Don José G. Marines

Hace algunos días ocurrió la desaparición terrenal de alguien ligado al fútbol y sobre todo al club Pachuca, Don José Guadalupe Marines, hombre que durante más de 30 años, transmitiera los...

Hace algunos días ocurrió la desaparición terrenal de alguien ligado al fútbol y sobre todo al club Pachuca, Don José Guadalupe Marines, hombre que durante más de 30 años, transmitiera los partidos de este equipo, ya sea desde el vetusto estadio revolución Mexicana, o desde el nuevo estadio Hidalgo.

Bien recuerdo que antes de asistir a un estadio de fútbol, de pequeño, solía ya escuchar las crónicas de este singular locutor, y emocionarme por el énfasis que ponía en sus transmisiones, ciertamente, formó parte de una generación romántica de narradores deportivos que sin muchos recursos económicos, ni tecnológicos, contaban con el ingenio y la sapiencia para darle sabor a sus comentarios; más me sorprendió ver por primera vez, que su “palco de transmisión” constaba de una o dos mesitas cercanas al medio campo y desde ahí, alternaba con verdaderos monstruos de la crónica como  “el conde” Gustavo Armando Calderón”, Roberto González, Don Fernando Alonso (padre de Emilio Fernando Alonso) y Oscar “el rápido” Esquivel, bajo el patrocino las transmisiones, de una empresa cervecera.

Don José Guadalupe Marines, dueño de un envidiable timbre de voz, si bien tuvo una trascendencia local, estoy seguro que en cada una de las ciudades existe un personaje afín que forma parte de su paisaje urbano, pues uno le recuerda en la conducción de un programa como “ráfagas deportivas”, que con apenas quince minutos diarios en la entonces XPK, duró por lo menos dos décadas en el gusto del público, haciéndonos conocer el estado del deporte local, nacional e internacional, o bien podía deleitarnos por la noche con los inacabables boleros, o tratar de poner su granito de arena en la construcción de una mejor bella airosa, aquella que alguien llamó “la de los callejones chuecos y de los hombres derechos”, como el.
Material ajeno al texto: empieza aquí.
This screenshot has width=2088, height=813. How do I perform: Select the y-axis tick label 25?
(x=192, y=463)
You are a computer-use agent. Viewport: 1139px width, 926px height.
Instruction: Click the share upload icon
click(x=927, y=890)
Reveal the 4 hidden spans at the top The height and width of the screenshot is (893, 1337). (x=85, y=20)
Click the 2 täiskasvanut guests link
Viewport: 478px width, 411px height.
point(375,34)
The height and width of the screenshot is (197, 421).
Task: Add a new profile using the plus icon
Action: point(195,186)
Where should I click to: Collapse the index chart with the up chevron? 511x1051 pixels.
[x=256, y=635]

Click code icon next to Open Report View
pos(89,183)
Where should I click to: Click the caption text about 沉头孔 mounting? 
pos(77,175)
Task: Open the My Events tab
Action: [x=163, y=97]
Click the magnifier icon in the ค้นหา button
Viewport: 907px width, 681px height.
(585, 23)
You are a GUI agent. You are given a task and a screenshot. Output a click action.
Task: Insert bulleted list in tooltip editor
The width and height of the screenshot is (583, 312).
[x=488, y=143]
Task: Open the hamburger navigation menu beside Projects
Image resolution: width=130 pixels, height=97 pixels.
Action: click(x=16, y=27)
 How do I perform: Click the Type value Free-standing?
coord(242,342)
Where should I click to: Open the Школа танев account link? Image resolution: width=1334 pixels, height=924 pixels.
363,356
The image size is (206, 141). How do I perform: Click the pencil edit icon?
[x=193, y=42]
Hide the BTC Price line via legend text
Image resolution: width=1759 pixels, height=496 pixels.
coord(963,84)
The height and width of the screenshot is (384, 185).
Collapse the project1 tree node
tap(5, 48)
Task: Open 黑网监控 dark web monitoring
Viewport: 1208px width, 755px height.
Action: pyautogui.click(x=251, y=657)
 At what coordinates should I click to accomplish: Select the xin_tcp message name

Si, verdaderamente Don José era un personaje urbano, querido y conocido por todos, quizá más por lo viejos de la comarca, como “el mosco”, el kid Lupe Méndez. el frutas o Arnulfo Nieto Bracamontes, cronista de la ciudad y alguna vez lo recuerdo departiendo en lugares de tradición en Pachuca como “la estudiantina” o “el regio”, junto con algunos de estos personajes, acompañados de una “agüita de tamarindo”, como el solía llamarle, siempre aderezada la platica por comentarios de fútbol y desde luego, tema central eran los “aguerridos”, Tuzos del Pachuca, como quizá el los haya bautizado.

En el partido contra Necaxa, los jugadores del Pachuca, mostraron una manta de agradecimiento a Mr. radio, como muchos le llamaron, por todo lo brindado por el  padre de Jabel y Gildardo Marines, quienes siguieron los pasos de su padre en la locución y que además forman parte de la organización blanquiazul, pero quizá más le haya emocionado el minuto de aplausos brindado por la afición sobre todo por la añeja, que con ese modesto detalle, haya brindado un reconocimiento a alguien que proponiéndoselo o no, formó parte de nuestra vida y forjó el cariño al fútbol.

 Mientras tanto, afuera del estadio, otra parte de la sufrida afición tuza, era vapuleada materialmente por un barbaján mercenario investido de entrenador rojiblanco, en compañía de varios secuaces, vaya contradicciones, unos construyen, otros destruyen, pero que le vamos a hacer.

Hasta siempre Don José, tal vez, los vientos Pachuqueños entonen su nombre, mientras la ultra, esa que tanta inquina le tiene el mercenario, a coro grite su apellido, como les enseñó a hacerlo.